La bibliothèque libre.
Louis Conard (Volume 7p. 356-357).

1616. À TOURGUENEFF.
Croisset, samedi [1876].

Je commençais à m’ennuyer de vous, mon bien cher vieux. J’avais peur que vous ne fussiez malade.

Quant à moi, ça se boulotte. Sauf vingt-quatre heures passées au V… chez M…, à la fin de la semaine dernière, je n’ai pas bougé d’ici depuis votre départ. Mes notes pour Hérodias sont prises. Et je travaille mon plan. Car je me suis embarqué dans une petite œuvre qui n’est pas commode, à cause des explications dont le lecteur français a besoin. Faire clair et vif avec des éléments aussi complexes offre des difficultés gigantesques. Mais s’il n’y avait pas de difficultés, où serait l’amusement ?
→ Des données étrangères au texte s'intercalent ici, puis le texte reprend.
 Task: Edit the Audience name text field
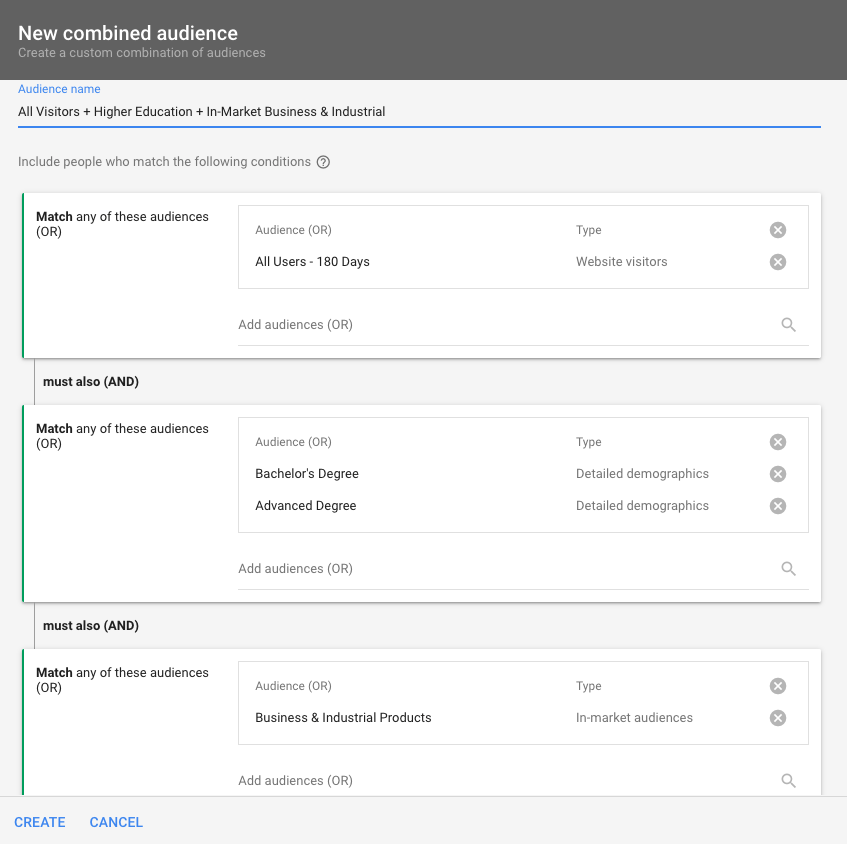point(418,112)
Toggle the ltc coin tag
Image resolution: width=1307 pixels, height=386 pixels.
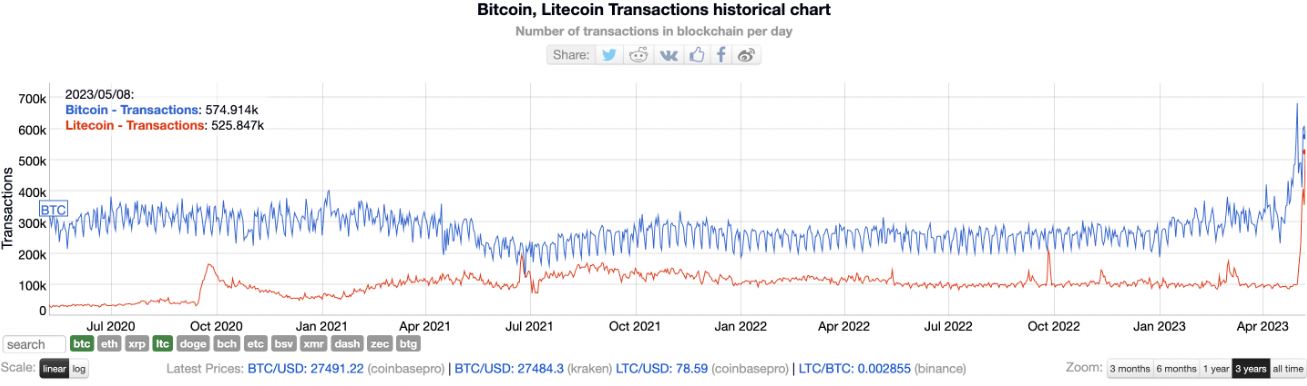[162, 343]
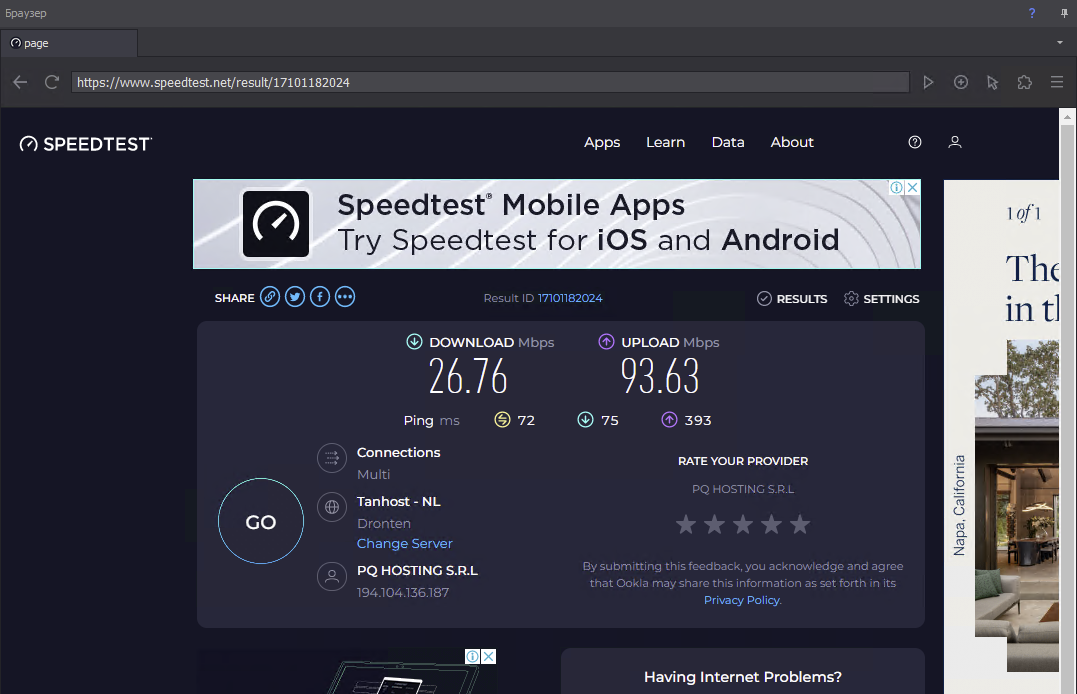Open the browser hamburger menu
Viewport: 1077px width, 694px height.
[x=1056, y=82]
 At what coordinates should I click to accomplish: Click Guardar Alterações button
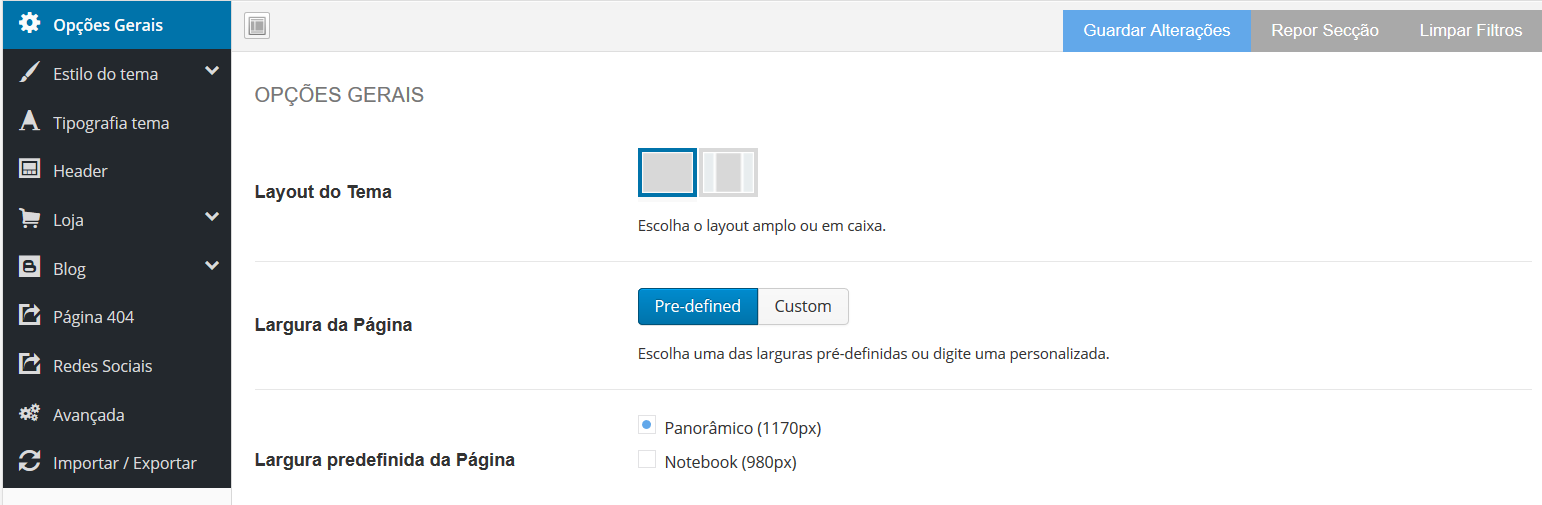(1156, 30)

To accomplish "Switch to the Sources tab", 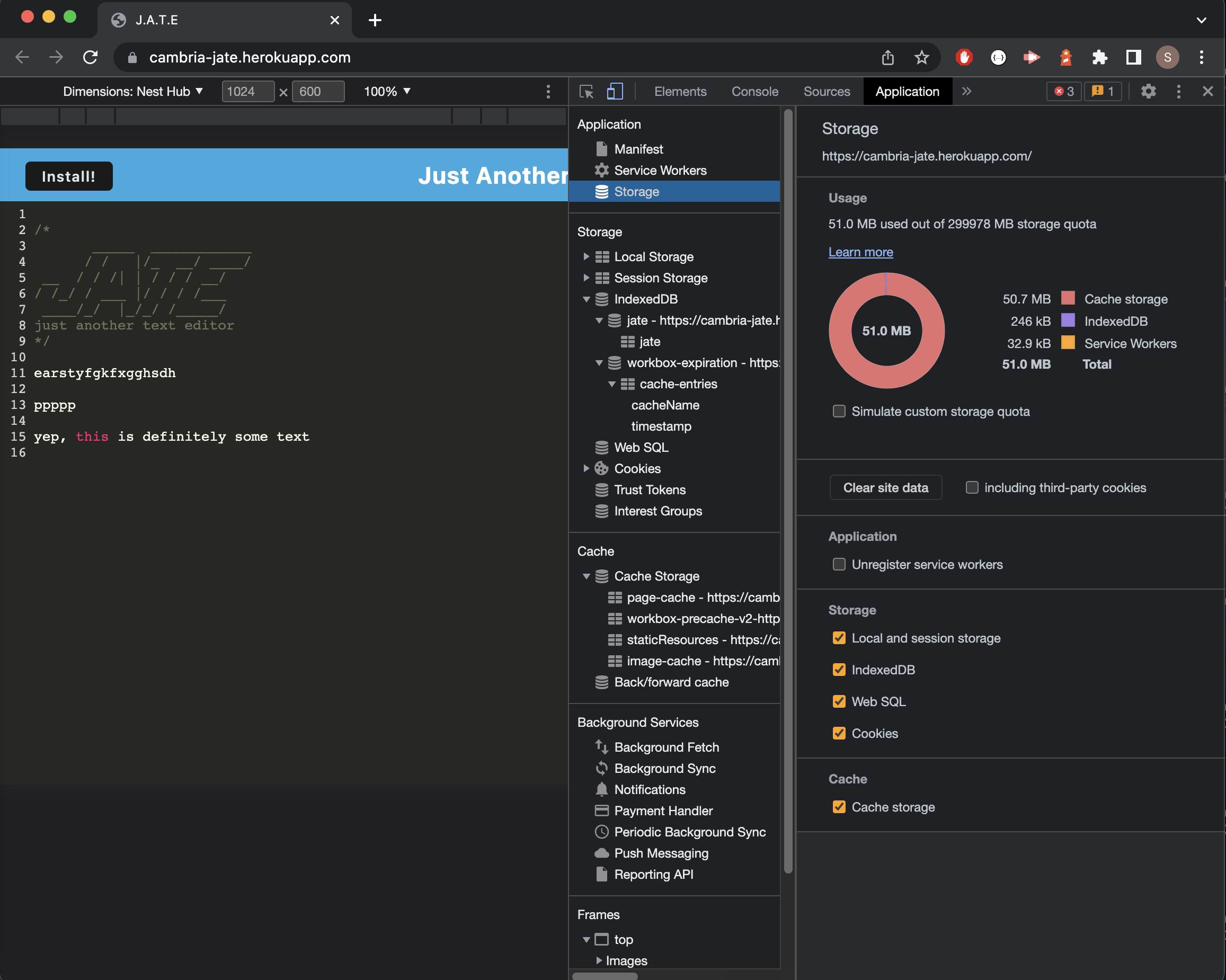I will (x=826, y=91).
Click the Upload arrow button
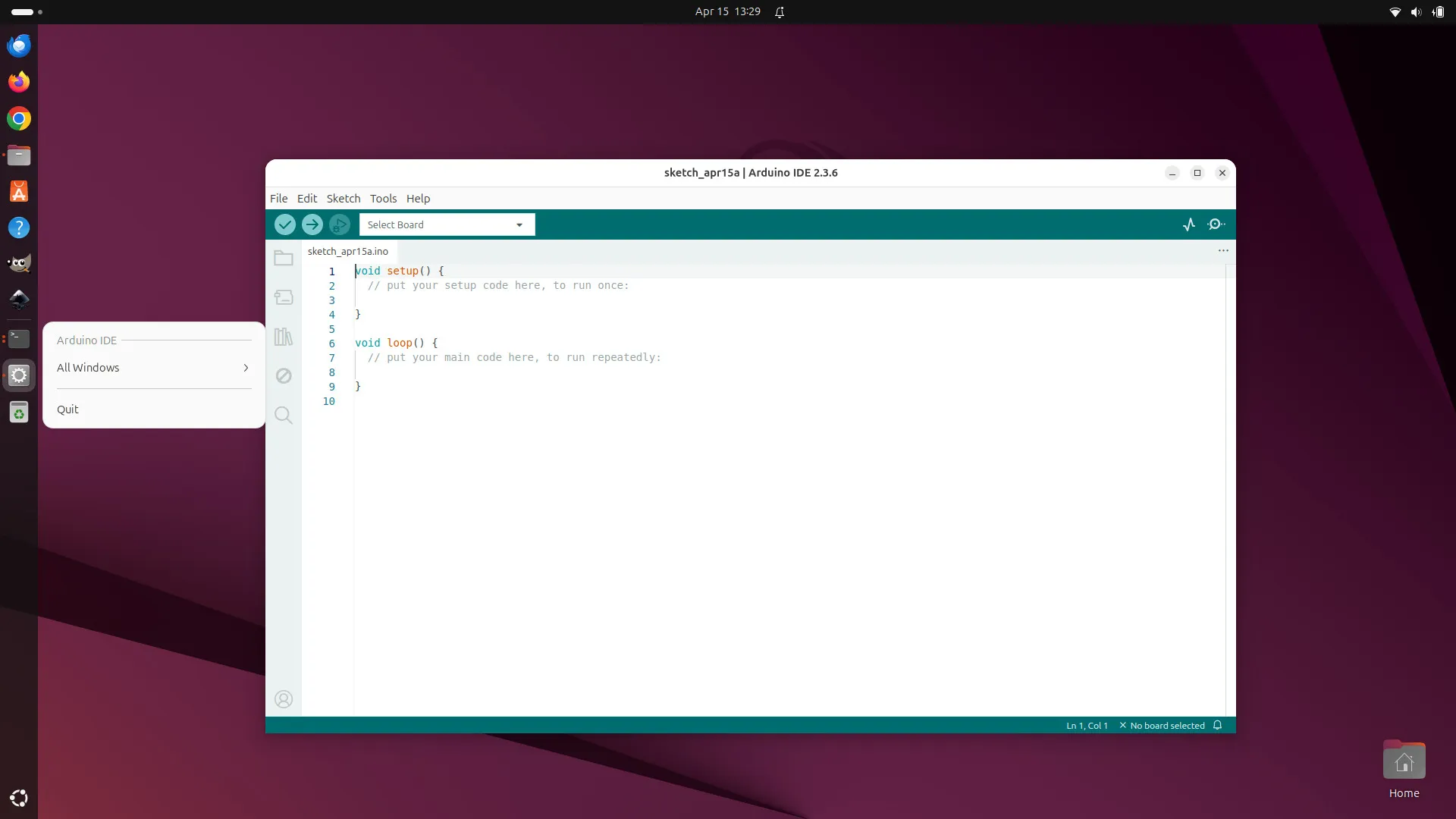Viewport: 1456px width, 819px height. click(x=312, y=224)
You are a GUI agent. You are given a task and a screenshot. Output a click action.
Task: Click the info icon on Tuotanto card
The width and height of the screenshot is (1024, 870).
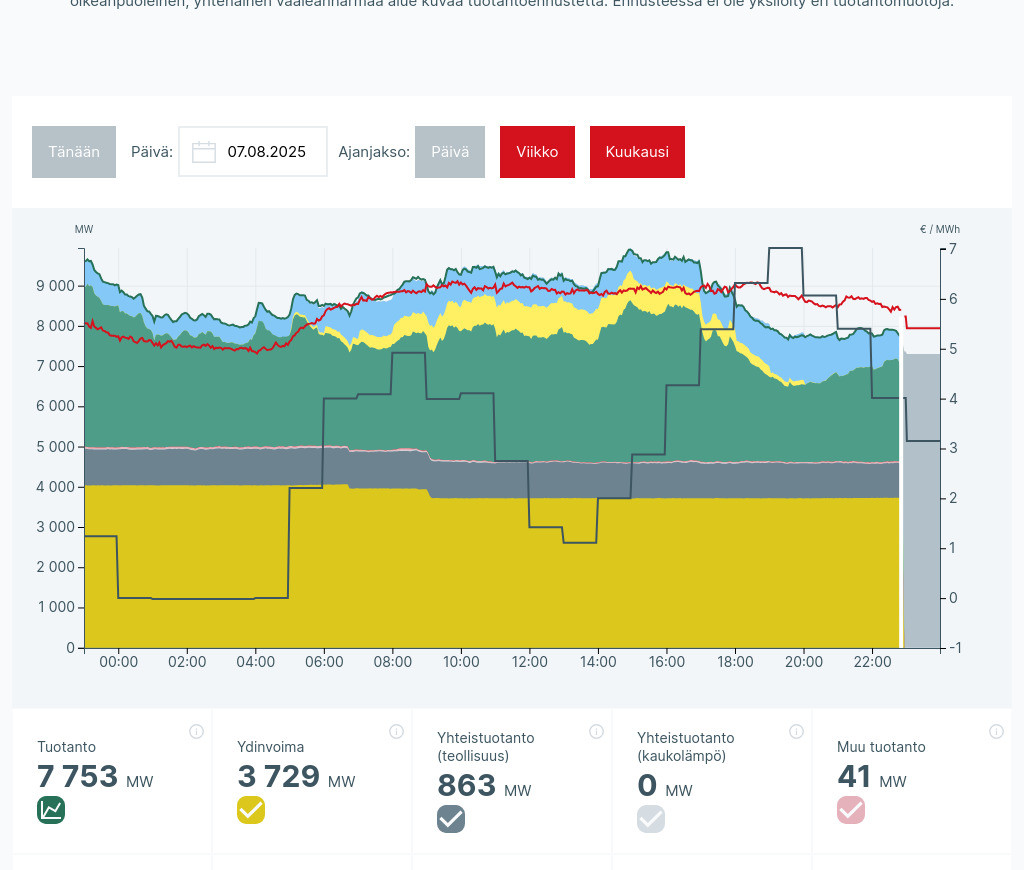pos(196,731)
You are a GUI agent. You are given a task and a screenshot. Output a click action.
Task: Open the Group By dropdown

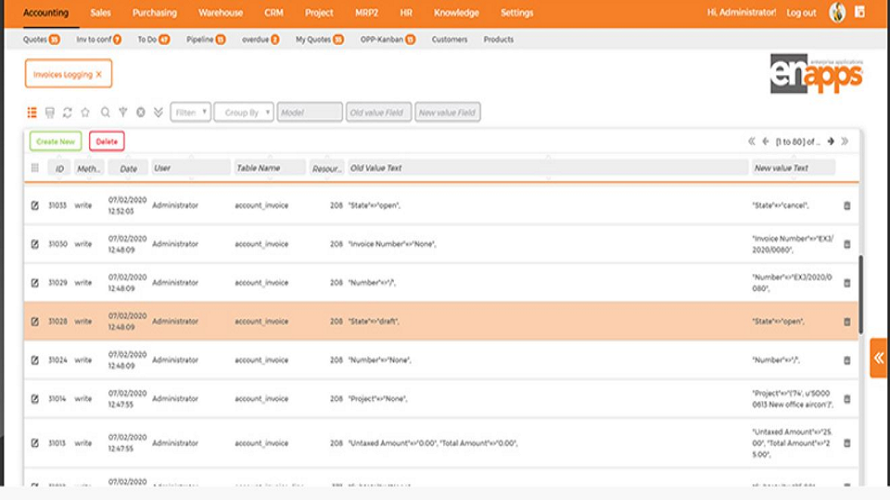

Lisez-vous les feuilletons dramatiques du bon Zola ? Je vous recommande comme chose curieuse celui de dimanche dernier. Il me paraît avoir des théories étroites, et elles finissent par m’irriter.

Quant au succès, je crois qu’il se coule avec l’Assommoir. Le public, qui venait à lui, s’en écartera et n’y reviendra plus. Voilà où mène la rage des partis pris, des systèmes. Qu’on fasse parler les voyous en voyous, très bien, mais pourquoi l’auteur prendrait-il leur langage ? Et il croit ça fort, sans s’apercevoir qu’il atténue, par ce chic, l’effet même qu’il veut produire.

Pour aller plus vite en besogne, j’ai bien envie de rester à Croisset très tard, jusqu’au jour de l’an, peut-être jusqu’à la fin de janvier. De cette façon, j’aurais peut-être fini à la fin de février. Car si je veux publier un volume au commencement de mai, il faudrait 1o que j’aie fini Hérodias promptement, pour que la traduction pût paraître chez vous en août. Que devient celle de Cœur simple ? et Saint Antoine, quand le verrai-je ?

Ma nièce est remise sur pied et me charge, comme son mari, de vous envoyer toutes ses amitiés.

Le jeune Guy de Maupassant a publié dans La République des Lettres une étude sur moi qui me rend honteux. C’est un vrai article de séide, mais il y a une gentille ligne sur nous deux à la fin.

On vous donnera cet hiver une représentation de la fameuse pièce. Et il s’en prépare une autre, encore plus forte : rien que des hommes[1] !

Que vous dirais-je encore ? Rien du tout, si ce n’est que je vous aime, mon cher grand, mais cela vous le savez.

Je vous embrasse, votre vieux :

Et votre néphrite ? Est-ce une forme de votre goutte ? Ou un agrément nouveau ? Non, n’est-ce pas ? Soignez-vous bien.

J’espère me mettre à écrire dans une huitaine de jours. Présentement j’ai une venette abominable, une peur à faire dire des neuvaines pour la réussite de l’entreprise !


  1. Feuille de Rose, voir Boule de Suif, p. cxxxv (éd. Conard).